Cybercriminals Favoring Targeted Attacks over Mass Spam
In a continuing trend, new research released by Cisco today further confirms that cybercriminals have made a fundamental shift in strategy, abandoning traditional mass spam attacks in favor of personalized attacks with a greater financial impact on targeted organizations.
The research conducted by Cisco Security Intelligence Operations shows a trend toward increased targeted attacks that have the ultimate aim of gaining access to specific sensitive data, corporate intellectual property or access to confidential internal systems. This is undertaken by targeting specific individuals within the companies being targeted. Targeted attack emails are typically sent in low volumes but are potentially one of the most damaging threats any organization can face.
The recent theft of millions of names, email addresses and personal information from Epsilon, Sony, Gannett Government Media, and many others is further giving the cybercriminals holding this data opportunity to construct highly personalized attacks.
According to Ram Mohan, CTO at Afilias and a regular SecurityWeek columnist, “As a result of these breaches, criminals now have enough information to construct highly targeted phishing runs aimed at known customers of the affected companies. They can also address their potential victims by name. Many savvy net users have learned to be suspicious of emails beginning with “Dear Customer” or other vague salutations, but these targeted “spear phishing” attacks can look a lot more convincing. If you already have a business relationship with a company and you receive a realistic-looking email purportedly from that company, you’re a little more likely to believe the phisher’s overtures are genuine if they address you by name.”
According to Cisco’s research, spear phishing attacks have proven to be both highly dangerous to victims and highly valuable to cybercriminals. Cisco says that, a highly customized phishing attack can net 10 times the profit of a mass attack.
Returns from mass email-based attacks declined by more than 50 percent from US$1.1 billion in June 2010 to $500 million in June 2011.
• Mass spam volumes plummeted from 300 billion daily spam messages to just 40 billion between June 2010 and June 2011.
• There is an increase in spearphishing and personalized scams and malicious attacks.
• Spearphishing attacks have increased threefold, while scams and malicious attacks have increased fourfold.
• The overall cost of targeted attacks to organizations worldwide is $1.29 billion annually.

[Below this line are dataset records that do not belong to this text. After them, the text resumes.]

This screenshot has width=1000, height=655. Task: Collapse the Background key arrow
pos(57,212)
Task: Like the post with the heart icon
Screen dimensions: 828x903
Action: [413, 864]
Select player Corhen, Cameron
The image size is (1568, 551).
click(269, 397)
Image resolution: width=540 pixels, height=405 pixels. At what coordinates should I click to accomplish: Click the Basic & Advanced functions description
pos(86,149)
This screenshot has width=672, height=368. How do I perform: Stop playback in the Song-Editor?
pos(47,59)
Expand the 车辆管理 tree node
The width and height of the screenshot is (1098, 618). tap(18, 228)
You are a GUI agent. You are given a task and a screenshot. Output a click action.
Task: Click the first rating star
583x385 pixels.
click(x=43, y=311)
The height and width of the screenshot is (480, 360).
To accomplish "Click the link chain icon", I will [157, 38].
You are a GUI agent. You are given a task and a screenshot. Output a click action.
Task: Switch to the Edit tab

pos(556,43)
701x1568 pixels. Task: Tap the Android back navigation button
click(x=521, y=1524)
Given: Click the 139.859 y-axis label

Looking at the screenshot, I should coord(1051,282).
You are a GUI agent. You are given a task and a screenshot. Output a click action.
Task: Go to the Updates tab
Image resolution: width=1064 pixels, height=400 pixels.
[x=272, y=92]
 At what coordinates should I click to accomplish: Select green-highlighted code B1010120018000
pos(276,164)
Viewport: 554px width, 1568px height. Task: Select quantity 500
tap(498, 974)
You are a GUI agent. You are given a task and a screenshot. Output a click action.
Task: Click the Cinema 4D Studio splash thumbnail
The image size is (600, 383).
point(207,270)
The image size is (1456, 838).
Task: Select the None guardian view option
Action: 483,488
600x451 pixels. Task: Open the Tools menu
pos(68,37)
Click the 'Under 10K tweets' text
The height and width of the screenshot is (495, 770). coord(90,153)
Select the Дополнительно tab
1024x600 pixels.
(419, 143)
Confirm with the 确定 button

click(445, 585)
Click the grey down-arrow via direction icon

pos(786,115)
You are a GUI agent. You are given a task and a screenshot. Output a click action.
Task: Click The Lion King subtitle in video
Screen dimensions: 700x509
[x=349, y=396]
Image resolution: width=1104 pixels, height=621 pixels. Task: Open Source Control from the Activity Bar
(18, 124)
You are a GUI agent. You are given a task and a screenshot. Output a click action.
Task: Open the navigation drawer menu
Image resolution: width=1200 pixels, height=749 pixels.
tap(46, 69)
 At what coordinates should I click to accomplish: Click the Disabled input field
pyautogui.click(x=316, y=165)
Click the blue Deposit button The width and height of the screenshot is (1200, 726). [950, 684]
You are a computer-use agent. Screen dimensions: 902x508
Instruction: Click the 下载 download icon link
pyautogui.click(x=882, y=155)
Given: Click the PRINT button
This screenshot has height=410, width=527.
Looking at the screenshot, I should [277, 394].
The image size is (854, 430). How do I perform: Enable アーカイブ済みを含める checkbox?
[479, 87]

“Personalized and targeted attacks that focus on gaining access to more lucrative corporate bank accounts and valuable intellectual property are on the rise,” said Nick Edwards, director of Cisco’s Security Technology Business Unit. “Law enforcement efforts are making mass spam attacks less appealing to cybercriminals, who are thus spending more time and effort focusing on different types of spearphishing and targeted attacks.” The global study focuses on perspectives from 361 information technology professionals from 50 countries and was compiled by Cisco Security Intelligence Operations, which provides real-time threat intelligence to help Cisco stay ahead of the latest cyber threats. Cisco SIO is the world’s largest cloud-based security ecosystem, using SensorBase data of almost 1 million live data feeds from deployed Cisco email, Web, firewall and intrusion prevention system (IPS) solutions.